Global equity markets came under sharp selling pressure on Tuesday as a broad risk-off mood gripped investors, dragging major US indices sharply lower while European markets, including the UK’s FTSE 100, closed in the red.
In the US, the S&P 500 fell 2.06% to 6,796.86, while the Nasdaq Composite plunged 2.39% to 22,954.32, led by heavy losses in large-cap technology stocks. The Dow Jones Industrial Average dropped 870.74 points, or 1.76%, to 48,488.59.
Market volatility spiked, with the CBOE Volatility Index (VIX) jumping 6.63% to 20.09, reflecting growing investor nervousness.
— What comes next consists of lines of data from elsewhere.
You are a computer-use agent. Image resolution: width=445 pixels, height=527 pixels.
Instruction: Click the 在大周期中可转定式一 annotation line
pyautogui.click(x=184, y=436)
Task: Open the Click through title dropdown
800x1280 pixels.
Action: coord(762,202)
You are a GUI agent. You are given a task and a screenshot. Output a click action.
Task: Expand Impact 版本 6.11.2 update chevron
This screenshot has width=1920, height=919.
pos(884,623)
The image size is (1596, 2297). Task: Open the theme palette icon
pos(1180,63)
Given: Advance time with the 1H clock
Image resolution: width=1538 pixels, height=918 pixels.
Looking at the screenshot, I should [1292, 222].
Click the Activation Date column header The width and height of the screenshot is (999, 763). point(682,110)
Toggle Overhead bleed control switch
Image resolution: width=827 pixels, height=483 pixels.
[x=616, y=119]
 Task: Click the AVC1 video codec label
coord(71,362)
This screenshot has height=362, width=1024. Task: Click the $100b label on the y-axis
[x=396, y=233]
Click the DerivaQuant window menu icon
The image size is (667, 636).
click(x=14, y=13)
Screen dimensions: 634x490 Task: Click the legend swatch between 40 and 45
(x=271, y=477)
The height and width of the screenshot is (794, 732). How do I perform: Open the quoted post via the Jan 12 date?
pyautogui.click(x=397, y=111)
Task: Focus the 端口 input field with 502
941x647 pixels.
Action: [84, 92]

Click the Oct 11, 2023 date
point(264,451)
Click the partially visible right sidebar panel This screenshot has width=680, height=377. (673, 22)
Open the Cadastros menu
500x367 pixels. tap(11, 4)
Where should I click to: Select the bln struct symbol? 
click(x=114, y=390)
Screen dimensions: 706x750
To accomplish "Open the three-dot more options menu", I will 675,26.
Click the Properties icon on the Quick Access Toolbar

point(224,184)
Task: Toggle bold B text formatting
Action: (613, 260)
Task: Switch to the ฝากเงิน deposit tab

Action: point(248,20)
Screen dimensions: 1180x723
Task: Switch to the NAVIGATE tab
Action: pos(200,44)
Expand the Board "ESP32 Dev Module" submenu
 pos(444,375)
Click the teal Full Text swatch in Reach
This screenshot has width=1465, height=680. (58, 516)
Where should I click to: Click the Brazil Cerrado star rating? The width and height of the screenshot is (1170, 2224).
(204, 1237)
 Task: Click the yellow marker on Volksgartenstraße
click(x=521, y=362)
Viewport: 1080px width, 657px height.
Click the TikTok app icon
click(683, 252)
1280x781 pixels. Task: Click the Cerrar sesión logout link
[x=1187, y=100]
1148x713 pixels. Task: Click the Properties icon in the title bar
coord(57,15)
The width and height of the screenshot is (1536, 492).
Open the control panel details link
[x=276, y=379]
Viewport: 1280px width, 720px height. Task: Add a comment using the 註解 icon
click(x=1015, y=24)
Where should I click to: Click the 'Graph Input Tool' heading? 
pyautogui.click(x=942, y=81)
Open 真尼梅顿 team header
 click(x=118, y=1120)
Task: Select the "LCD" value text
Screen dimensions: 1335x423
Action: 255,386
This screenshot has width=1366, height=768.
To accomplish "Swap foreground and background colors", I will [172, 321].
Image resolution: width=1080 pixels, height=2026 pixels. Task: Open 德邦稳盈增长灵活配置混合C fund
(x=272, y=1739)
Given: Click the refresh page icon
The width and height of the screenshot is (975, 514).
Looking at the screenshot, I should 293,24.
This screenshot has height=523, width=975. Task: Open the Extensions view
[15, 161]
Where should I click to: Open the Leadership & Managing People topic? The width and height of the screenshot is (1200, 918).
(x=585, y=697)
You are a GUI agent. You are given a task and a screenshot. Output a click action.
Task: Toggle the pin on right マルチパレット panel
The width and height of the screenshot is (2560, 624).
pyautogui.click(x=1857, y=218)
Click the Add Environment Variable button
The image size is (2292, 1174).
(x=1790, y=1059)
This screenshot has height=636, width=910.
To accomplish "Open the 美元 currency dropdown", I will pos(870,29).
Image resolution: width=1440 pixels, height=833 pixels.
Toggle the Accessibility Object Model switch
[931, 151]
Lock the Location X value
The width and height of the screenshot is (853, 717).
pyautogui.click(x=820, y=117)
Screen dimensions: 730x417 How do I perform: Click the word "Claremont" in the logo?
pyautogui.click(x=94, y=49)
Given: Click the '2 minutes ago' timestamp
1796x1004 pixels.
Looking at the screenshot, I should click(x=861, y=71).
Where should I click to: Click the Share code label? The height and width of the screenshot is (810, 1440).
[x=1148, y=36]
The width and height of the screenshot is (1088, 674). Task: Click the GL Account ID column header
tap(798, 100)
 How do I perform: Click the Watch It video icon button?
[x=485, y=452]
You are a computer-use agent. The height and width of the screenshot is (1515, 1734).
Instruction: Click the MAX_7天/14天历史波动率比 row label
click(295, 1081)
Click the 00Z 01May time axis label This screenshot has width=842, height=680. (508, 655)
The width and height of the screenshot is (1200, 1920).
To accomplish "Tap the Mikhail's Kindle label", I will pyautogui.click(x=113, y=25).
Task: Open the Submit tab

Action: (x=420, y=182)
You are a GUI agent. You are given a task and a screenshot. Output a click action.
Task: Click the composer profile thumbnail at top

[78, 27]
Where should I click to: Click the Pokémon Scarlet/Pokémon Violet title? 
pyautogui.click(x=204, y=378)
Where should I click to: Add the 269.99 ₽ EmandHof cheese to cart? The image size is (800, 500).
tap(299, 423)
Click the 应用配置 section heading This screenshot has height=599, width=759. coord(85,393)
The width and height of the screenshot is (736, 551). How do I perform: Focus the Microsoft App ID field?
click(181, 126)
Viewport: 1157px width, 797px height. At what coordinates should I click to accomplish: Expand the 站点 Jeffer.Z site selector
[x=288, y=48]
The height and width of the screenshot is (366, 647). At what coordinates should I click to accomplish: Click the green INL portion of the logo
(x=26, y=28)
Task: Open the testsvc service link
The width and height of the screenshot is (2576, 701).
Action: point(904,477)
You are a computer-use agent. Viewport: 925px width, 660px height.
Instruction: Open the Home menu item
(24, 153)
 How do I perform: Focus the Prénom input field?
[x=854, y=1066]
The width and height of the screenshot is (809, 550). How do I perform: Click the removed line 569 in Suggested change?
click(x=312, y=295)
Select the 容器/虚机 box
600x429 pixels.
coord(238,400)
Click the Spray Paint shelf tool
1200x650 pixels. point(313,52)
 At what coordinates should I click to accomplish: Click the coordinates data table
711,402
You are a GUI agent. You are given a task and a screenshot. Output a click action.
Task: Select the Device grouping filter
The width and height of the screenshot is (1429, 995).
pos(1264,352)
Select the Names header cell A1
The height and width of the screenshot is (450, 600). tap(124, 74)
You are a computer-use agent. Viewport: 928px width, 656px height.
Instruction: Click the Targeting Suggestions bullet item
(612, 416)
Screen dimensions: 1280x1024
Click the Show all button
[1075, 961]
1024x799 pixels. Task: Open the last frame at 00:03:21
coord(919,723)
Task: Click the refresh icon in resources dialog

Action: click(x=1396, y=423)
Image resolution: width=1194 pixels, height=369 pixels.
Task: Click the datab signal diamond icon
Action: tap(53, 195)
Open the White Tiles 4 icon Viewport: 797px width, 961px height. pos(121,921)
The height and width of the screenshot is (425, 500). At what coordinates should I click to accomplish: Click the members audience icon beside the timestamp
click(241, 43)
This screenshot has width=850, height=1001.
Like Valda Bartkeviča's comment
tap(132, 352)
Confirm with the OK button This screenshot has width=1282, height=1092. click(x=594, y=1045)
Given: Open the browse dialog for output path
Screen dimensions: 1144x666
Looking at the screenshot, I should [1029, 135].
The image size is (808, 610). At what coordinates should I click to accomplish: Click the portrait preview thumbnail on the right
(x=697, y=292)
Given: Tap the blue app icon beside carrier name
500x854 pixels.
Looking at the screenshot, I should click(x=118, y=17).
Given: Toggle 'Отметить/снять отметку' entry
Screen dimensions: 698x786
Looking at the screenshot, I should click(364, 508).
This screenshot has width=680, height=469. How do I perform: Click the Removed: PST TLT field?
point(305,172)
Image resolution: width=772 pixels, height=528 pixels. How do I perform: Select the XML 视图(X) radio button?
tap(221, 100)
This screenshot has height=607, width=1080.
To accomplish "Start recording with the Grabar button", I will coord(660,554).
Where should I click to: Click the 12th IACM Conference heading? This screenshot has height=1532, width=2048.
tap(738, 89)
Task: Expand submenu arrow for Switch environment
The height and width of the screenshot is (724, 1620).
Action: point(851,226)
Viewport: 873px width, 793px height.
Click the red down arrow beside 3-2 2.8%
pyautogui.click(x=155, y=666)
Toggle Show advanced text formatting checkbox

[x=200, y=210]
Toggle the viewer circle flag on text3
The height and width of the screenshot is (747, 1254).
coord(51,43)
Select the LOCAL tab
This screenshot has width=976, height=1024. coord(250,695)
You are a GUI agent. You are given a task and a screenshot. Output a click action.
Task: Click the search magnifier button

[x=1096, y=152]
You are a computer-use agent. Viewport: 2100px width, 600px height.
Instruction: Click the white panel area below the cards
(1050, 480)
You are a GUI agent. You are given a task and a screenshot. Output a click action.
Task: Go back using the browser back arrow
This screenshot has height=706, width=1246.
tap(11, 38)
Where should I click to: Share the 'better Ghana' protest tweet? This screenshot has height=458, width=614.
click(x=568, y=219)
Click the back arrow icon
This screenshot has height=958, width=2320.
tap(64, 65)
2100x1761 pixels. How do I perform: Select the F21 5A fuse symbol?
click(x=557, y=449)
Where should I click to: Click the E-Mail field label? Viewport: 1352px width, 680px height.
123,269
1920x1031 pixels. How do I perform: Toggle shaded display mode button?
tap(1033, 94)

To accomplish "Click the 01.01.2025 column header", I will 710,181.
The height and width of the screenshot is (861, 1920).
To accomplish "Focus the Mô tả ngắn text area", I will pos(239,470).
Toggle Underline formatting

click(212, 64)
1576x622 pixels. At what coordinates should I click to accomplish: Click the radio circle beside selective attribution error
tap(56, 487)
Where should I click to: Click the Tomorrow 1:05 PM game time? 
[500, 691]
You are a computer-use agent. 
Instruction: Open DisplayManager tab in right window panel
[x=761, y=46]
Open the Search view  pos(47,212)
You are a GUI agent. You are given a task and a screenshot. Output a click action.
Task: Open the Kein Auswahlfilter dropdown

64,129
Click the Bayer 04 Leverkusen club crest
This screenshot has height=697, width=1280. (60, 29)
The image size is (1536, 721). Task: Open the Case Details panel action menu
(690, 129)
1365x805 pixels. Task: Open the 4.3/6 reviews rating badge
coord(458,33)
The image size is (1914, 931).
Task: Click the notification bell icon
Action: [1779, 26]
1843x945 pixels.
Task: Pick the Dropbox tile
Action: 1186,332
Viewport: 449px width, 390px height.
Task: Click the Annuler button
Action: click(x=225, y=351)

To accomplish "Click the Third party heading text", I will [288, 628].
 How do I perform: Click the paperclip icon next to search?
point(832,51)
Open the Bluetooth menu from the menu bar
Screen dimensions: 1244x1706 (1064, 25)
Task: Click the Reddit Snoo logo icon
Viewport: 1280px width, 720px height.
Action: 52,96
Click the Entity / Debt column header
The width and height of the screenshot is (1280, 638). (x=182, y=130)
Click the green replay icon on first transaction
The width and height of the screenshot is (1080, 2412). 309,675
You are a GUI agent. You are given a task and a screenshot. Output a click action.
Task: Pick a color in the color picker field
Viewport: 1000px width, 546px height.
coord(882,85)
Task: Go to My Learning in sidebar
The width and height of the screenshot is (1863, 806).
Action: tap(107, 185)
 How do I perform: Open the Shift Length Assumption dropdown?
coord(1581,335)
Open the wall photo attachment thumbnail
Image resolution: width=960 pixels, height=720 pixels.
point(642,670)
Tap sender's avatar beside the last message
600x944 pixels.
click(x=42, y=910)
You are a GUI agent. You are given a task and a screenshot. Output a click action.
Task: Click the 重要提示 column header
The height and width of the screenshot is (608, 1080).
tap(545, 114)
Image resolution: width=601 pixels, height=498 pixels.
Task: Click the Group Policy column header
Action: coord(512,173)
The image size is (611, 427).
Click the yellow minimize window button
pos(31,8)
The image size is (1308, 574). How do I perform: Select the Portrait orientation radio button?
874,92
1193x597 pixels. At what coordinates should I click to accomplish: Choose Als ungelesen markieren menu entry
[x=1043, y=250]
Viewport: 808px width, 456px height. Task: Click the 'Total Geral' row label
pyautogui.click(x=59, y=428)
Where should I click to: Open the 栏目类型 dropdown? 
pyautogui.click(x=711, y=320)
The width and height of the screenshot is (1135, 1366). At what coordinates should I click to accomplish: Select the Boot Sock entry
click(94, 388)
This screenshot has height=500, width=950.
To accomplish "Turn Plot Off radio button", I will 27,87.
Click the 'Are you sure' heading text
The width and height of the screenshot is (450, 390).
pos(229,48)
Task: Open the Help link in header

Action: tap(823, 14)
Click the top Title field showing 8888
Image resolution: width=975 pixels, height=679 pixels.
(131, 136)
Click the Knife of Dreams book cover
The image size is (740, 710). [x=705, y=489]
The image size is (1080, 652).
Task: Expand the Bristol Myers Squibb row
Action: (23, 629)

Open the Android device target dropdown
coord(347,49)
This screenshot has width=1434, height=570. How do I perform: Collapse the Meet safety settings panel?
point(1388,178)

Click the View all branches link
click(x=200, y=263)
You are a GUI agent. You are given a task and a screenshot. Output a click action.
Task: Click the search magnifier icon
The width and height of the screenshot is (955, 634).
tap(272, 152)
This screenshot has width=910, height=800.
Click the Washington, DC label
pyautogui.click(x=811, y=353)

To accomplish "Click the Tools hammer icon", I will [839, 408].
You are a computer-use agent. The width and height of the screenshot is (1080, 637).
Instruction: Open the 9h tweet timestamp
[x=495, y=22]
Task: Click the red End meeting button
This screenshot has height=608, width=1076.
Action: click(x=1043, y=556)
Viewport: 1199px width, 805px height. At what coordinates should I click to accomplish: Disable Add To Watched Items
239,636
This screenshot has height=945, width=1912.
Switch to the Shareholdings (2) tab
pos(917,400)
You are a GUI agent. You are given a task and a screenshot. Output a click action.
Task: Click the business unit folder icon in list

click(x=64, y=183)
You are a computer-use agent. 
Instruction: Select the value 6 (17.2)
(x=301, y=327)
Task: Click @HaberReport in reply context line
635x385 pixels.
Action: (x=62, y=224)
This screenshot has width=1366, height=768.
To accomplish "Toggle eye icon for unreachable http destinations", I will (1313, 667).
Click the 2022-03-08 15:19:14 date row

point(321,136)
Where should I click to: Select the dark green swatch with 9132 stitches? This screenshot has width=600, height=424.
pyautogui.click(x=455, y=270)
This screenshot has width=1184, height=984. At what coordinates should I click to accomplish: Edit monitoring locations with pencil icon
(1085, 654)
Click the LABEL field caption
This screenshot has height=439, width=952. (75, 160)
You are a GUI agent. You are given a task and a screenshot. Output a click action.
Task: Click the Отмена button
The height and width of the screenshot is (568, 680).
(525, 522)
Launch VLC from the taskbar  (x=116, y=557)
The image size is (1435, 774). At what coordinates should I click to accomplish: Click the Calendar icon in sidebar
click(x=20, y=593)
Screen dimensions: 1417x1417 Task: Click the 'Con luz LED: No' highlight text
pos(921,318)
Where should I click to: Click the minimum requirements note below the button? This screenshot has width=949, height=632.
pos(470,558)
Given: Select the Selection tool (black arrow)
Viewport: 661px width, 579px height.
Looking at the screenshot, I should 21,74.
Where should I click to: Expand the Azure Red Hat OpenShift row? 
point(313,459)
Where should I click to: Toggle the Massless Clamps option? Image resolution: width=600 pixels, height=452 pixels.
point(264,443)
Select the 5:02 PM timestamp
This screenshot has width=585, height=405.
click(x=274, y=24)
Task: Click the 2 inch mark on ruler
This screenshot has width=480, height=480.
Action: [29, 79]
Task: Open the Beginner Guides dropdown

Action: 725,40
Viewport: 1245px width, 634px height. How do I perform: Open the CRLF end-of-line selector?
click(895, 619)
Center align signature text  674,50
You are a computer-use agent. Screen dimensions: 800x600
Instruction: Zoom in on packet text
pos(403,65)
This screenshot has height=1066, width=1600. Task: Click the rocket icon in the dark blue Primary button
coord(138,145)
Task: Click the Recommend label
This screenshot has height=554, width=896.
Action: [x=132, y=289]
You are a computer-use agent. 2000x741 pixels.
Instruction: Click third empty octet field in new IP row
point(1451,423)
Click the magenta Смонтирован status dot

Big Tech, ETFs See Heavy Selling
Among the most actively traded stocks by dollar volume:
Nvidia (NVDA) slid 4.38%
Tesla (TSLA) declined 4.17%
Apple (AAPL) fell 3.46%
SPDR S&P 500 ETF (SPY) dropped 2.04%
Invesco QQQ Trust (QQQ) lost 2.12%
By share volume, Nvidia, ImmunityBio (IBRX) and INVO Fertility (IVF) remained among the most traded counters, reflecting heightened churn across sectors.
Sharp Stock-Level Moves
In US trading, select stocks saw extreme moves:
INVO Fertility (IVF) surged over 191%
Corvus Pharmaceuticals (CRVS) jumped 166%
Lavoro Ltd (LVROW) gained nearly 99%
On the downside:
NovaBay Pharmaceuticals (NBY) crashed over 55%
Synlogic (SYBX) fell 50%
Dermata Therapeutics (DRMAW) dropped 48%
European Markets Track Wall Street Lower
European equities mirrored the weak global sentiment:
FTSE 100 closed 0.67% lower at 10,126.78
Germany’s DAX fell 1.03%
France’s CAC 40 slipped 0.61%
EURO STOXX 50 eased 0.57%
Despite the broader decline, select UK stocks advanced, with Informa PLC, Haleon, Endeavour Mining, Rentokil Initial, Melrose Industries, Coca-Cola Europacific Partners, Rolls-Royce Holdings, and NatWest Group featuring among the FTSE 100 gainers.
Market View
Analysts attribute the synchronized global sell-off to rising uncertainty around growth and valuations, particularly in technology-heavy indices. With volatility rising and liquidity concentrated in mega-cap stocks, markets are expected to remain sensitive to macro data and earnings cues in the near term.